Very high IOPS on DB SSD after 1.110 deploy

mike · August 19, 2024, 11:13am

** UPDATED POST WITH BETTER GRAPHS

Been seeing high SSD IOPS load on DB’s for several nodes (not all, but some) after 1.110 deploy

Badger enabled and not mounted to SSD (Running on storage HDD)

Docker setup on Ubuntu LTS 22.

SSD IOPS

SSD MB/Sec

Anyone seeing similar load and able to shed some light on this?

Ottetal · August 19, 2024, 12:53pm

I see high loads every time I restart my nodes, because I don’t use lazy file walker. As such, a full search of the node will be done upon reboot, thus giving large IOPS

EasyRhino · August 19, 2024, 3:47pm

my database drive tends to do brief read spikes around 14MB/s every minute or two. not as high as that. not running the badger.

mike · August 19, 2024, 3:55pm

I have the same settings - no lazy and scan-on-startup enabled. This is 10-20x higher load than previously.

EasyRhino · August 19, 2024, 6:36pm

I wonder if it’s something benign like, now that the badger cache is available, the startup operations are much faster and then require database updates to be much faster…

mike · August 21, 2024, 7:04am

I’ve noticed that my expire DBs are significantly larger on the nodes causing the high IO.

Most of my nodes have expire DBs of 2-4GB but these are 10-15GB.

Any changes in how expires are handled or walked through in this recent release?

Alexey · August 21, 2024, 8:08am

What’s do you mean? There is no known issues so far.

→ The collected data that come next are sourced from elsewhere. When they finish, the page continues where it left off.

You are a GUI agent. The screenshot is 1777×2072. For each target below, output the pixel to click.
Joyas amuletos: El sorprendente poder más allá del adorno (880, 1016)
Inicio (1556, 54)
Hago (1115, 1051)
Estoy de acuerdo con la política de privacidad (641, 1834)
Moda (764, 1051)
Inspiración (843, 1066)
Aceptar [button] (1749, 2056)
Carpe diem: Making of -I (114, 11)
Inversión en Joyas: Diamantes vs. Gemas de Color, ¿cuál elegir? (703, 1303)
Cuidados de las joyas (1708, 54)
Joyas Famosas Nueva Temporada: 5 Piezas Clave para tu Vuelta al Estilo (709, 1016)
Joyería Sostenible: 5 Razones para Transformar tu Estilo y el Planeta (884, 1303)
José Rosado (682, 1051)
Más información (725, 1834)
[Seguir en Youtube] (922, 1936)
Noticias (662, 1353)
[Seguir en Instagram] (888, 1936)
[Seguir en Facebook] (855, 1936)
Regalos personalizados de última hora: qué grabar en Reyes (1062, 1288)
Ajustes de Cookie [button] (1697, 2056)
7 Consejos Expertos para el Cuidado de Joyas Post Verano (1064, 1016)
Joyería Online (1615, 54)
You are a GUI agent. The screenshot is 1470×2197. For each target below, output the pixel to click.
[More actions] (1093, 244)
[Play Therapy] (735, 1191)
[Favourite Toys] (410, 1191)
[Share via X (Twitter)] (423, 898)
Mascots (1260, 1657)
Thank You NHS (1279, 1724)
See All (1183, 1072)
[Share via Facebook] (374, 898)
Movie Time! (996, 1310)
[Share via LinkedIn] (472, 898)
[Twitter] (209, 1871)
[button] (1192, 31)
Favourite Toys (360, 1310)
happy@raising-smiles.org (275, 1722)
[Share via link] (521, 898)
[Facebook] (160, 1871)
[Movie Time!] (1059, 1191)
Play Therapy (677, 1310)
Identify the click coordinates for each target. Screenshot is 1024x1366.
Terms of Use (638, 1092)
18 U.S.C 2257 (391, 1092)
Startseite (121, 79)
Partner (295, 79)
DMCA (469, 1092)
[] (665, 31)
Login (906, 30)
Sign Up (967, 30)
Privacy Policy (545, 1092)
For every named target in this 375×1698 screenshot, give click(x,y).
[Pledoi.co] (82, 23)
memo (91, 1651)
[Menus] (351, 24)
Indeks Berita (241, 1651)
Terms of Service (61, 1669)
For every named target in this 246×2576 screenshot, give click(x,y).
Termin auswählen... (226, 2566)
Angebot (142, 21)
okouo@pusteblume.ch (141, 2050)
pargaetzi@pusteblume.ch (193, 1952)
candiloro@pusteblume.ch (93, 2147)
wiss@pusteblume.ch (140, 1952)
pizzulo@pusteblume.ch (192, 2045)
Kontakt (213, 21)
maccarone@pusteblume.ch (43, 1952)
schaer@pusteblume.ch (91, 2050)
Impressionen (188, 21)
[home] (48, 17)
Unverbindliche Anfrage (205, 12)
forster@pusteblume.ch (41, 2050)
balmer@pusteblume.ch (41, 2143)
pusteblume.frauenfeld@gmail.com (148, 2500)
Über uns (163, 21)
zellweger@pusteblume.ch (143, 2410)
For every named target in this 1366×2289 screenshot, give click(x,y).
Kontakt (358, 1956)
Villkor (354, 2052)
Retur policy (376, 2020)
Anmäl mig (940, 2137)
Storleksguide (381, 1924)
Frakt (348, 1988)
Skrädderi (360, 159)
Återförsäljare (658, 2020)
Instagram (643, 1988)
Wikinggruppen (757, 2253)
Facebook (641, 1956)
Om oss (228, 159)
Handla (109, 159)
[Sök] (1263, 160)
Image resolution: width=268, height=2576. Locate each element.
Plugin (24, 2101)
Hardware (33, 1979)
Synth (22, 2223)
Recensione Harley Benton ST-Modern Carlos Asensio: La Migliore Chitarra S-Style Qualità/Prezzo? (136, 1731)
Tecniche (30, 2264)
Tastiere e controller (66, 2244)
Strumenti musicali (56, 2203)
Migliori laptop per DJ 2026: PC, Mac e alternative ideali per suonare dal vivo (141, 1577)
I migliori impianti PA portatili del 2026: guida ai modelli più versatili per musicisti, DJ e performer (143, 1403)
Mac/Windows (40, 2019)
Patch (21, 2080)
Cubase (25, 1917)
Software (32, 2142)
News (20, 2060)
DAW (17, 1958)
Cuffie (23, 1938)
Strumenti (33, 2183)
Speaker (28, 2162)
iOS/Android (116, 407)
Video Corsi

mike · August 21, 2024, 4:12pm

I’m not saying it’s an issue or unintended, but - on 3 of 8 nodes on this particular machine, the pieces_expire database is 10-15GB and for the remaining it’s much smaller. Those are the only large files from the nodes on the SSD, so I suspect the traffic is aimed at those files.

The files:

-rw-r--r-- 1 root root  12G Aug 21 18:01 sn251/piece_expiration.db

-rw-r--r-- 1 root root 2.0G Aug 21 17:44 sn252/piece_expiration.db
-rw-r--r-- 1 root root 2.4G Aug 21 17:56 sn253/piece_expiration.db
-rw-r--r-- 1 root root 2.4G Aug 21 17:24 sn254/piece_expiration.db

-rw-r--r-- 1 root root  13G Aug 21 17:47 sn255/piece_expiration.db
-rw-r--r-- 1 root root  12G Aug 21 18:09 sn256/piece_expiration.db

-rw-r--r-- 1 root root 2.3G Aug 21 18:14 sn257/piece_expiration.db
-rw-r--r-- 1 root root 2.5G Aug 21 18:07 sn258/piece_expiration.db

I’m sure the pieces_expire databases are this large from previous issues / slowness on the nodes / cancelled or nor complete uploads etc.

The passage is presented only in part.